The car has a direct temperature sensor for the engine coolant, so decisions about when to start/stop the engine to maintain a desired coolant temperature can rely directly on that. The engine and HV ECUs also know when cabin heating is requested (because they're able to exchange network messages with the HVAC amplifier). That can have an influence on what coolant temperature range is targeted, as you can read about in threads like ➡this one⬅ if you're curious. (That's a gen 3 thread; as far as I know, there's also a gen 1 thread on the same topic.

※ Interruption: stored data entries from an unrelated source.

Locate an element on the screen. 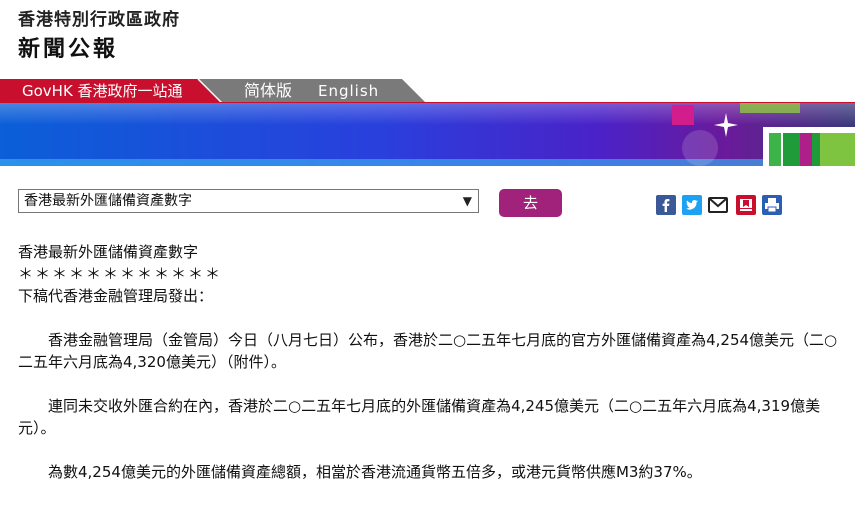  simplified-chinese-link: 简体版 is located at coordinates (268, 91).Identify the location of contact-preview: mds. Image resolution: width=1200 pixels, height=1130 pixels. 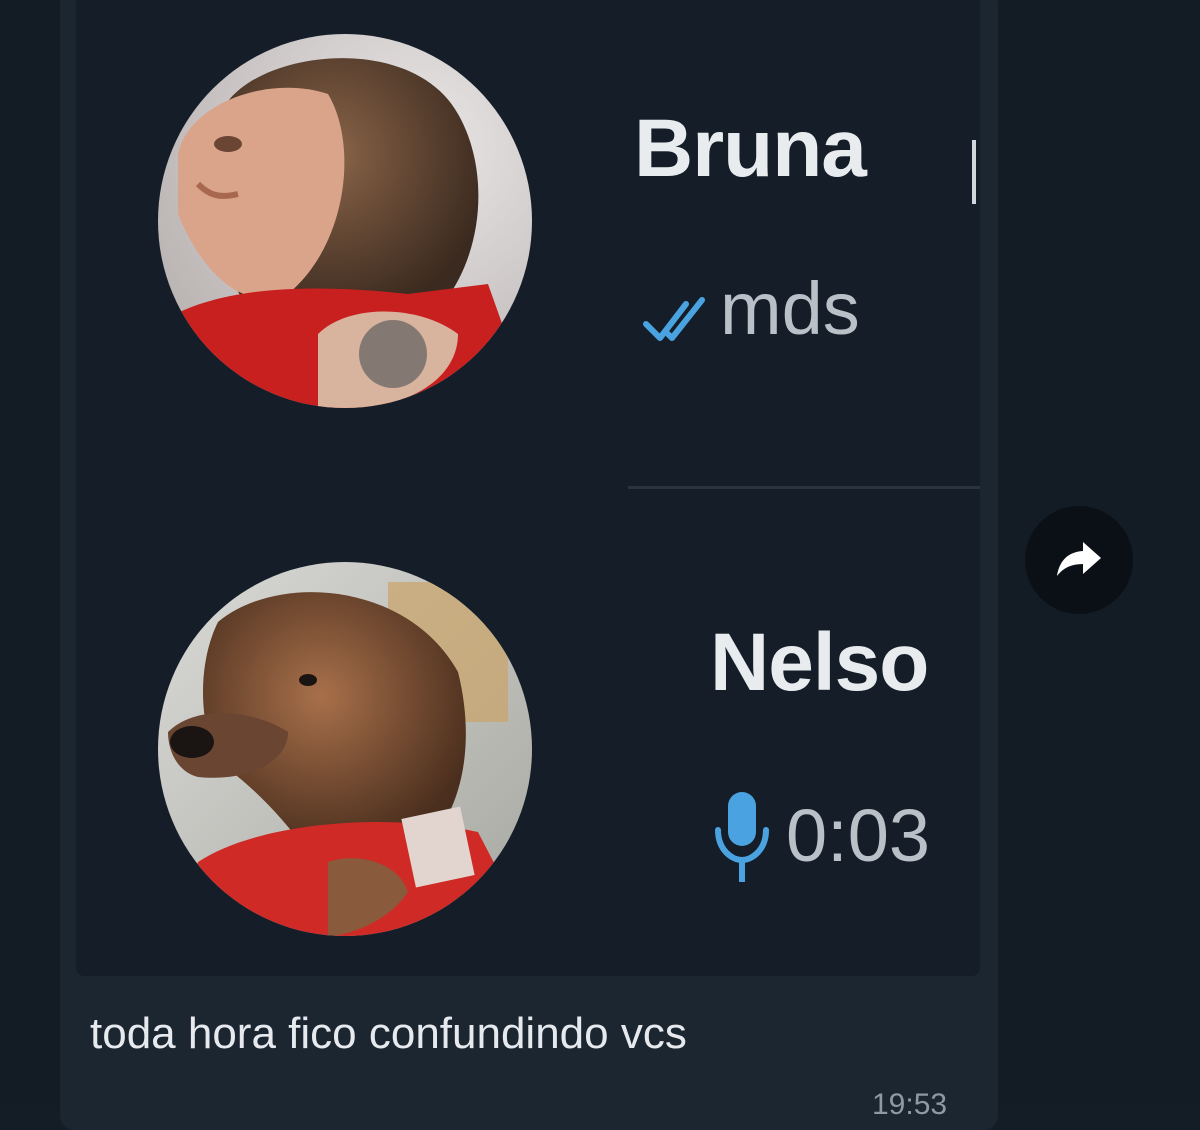
(751, 309).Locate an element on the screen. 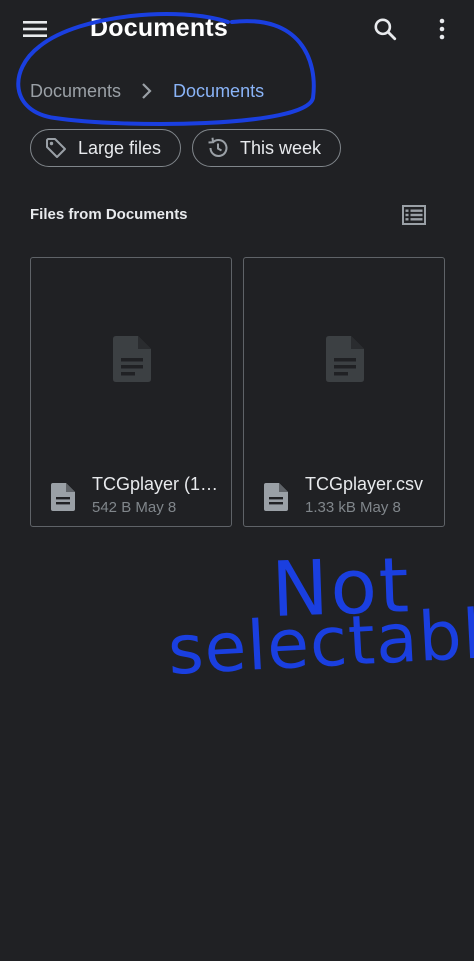 The height and width of the screenshot is (961, 474). breadcrumb: Documents Documents is located at coordinates (147, 91).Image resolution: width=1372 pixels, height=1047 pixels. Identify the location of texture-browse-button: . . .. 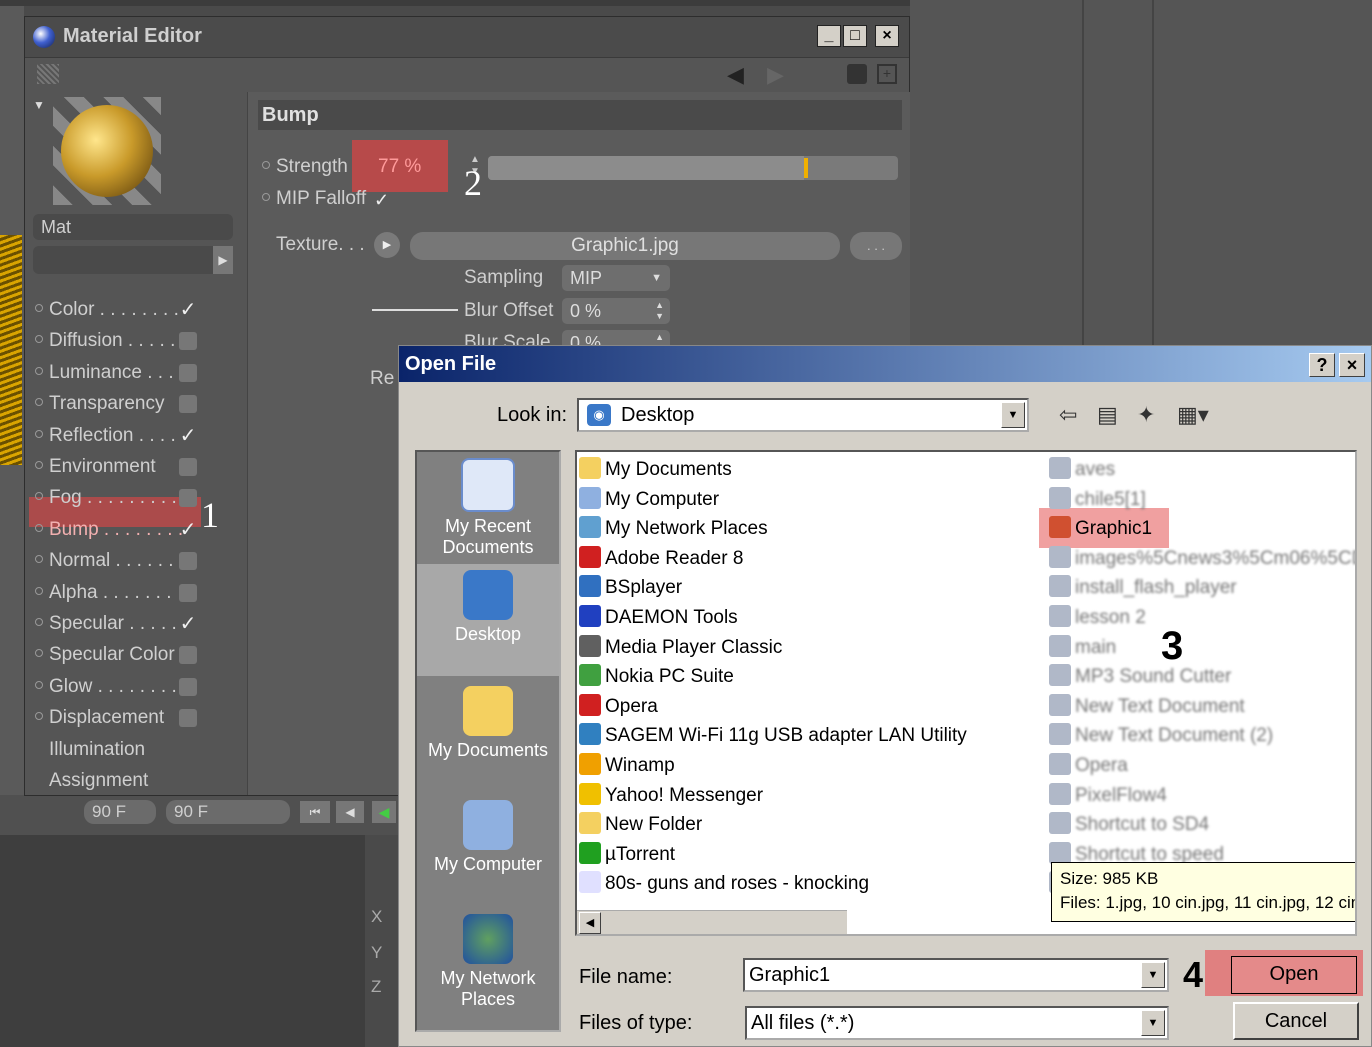
(876, 246).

I don't know that anyone has done one for gen 2 specifically.) Except for curiosity to better know how the car works, you'd have enough information now to determine what to do about the coolant control valve: the hunting noise reveals that's it's faulty, and that can be fixed by replacing it.
Chapman is right, guy who made video is wrong... To be clear, if it sounds like an old floppy disk drive that's the 3-way coolant valve that fails on all old Gen2 Prius and error code is P1121, which takes a whiel to finally show up. The error code this guy references is for a dead inverter pump, which you can determine by Not seeing turbulence in reservoir and NOT hearing the pump running. What's more, when the inverter overheats its just a thermal shutdown switch to protect the inverter and soon as everything cools down everything is fine. His claims of disaster if that happens is not accurate.